■ Task requirements
Rewrite the lines below, replacing "flag-icon" with "flag-button" and leaving everything else unchanged.

■ Entries supplied
↓↓↓
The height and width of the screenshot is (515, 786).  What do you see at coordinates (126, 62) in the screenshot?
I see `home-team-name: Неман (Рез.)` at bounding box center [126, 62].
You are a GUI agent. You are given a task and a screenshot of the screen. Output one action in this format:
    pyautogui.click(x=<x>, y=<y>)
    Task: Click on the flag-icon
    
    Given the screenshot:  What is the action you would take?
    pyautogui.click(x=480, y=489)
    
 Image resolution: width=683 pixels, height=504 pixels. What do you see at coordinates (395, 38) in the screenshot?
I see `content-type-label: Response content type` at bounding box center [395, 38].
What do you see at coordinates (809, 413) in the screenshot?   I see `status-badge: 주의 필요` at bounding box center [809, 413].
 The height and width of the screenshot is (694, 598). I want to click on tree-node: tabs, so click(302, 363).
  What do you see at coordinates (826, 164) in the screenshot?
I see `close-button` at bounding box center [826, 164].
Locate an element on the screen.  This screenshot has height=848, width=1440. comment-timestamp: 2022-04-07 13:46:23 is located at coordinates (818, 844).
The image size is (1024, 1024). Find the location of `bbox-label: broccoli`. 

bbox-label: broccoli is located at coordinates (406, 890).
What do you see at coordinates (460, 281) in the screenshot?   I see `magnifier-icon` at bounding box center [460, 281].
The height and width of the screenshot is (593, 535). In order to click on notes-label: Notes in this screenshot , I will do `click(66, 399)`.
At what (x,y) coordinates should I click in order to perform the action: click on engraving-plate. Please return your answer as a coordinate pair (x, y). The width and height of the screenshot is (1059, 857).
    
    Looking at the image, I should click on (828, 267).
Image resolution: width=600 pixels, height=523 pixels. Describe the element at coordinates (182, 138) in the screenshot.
↑↑↑
■ Written solution
The height and width of the screenshot is (515, 786).  What do you see at coordinates (126, 62) in the screenshot?
I see `home-team-name: Неман (Рез.)` at bounding box center [126, 62].
You are a GUI agent. You are given a task and a screenshot of the screen. Output one action in this format:
    pyautogui.click(x=<x>, y=<y>)
    Task: Click on the flag-button
    
    Given the screenshot:  What is the action you would take?
    pyautogui.click(x=480, y=489)
    
 Image resolution: width=683 pixels, height=504 pixels. What do you see at coordinates (395, 38) in the screenshot?
I see `content-type-label: Response content type` at bounding box center [395, 38].
What do you see at coordinates (809, 413) in the screenshot?   I see `status-badge: 주의 필요` at bounding box center [809, 413].
 The height and width of the screenshot is (694, 598). I want to click on tree-node: tabs, so click(302, 363).
  What do you see at coordinates (826, 164) in the screenshot?
I see `close-button` at bounding box center [826, 164].
Locate an element on the screen.  This screenshot has height=848, width=1440. comment-timestamp: 2022-04-07 13:46:23 is located at coordinates (818, 844).
The image size is (1024, 1024). Find the location of `bbox-label: broccoli`. 

bbox-label: broccoli is located at coordinates (406, 890).
What do you see at coordinates (460, 281) in the screenshot?   I see `magnifier-icon` at bounding box center [460, 281].
The height and width of the screenshot is (593, 535). In order to click on notes-label: Notes in this screenshot , I will do `click(66, 399)`.
At what (x,y) coordinates should I click in order to perform the action: click on engraving-plate. Please return your answer as a coordinate pair (x, y). The width and height of the screenshot is (1059, 857).
    
    Looking at the image, I should click on (828, 267).
Image resolution: width=600 pixels, height=523 pixels. Describe the element at coordinates (182, 138) in the screenshot.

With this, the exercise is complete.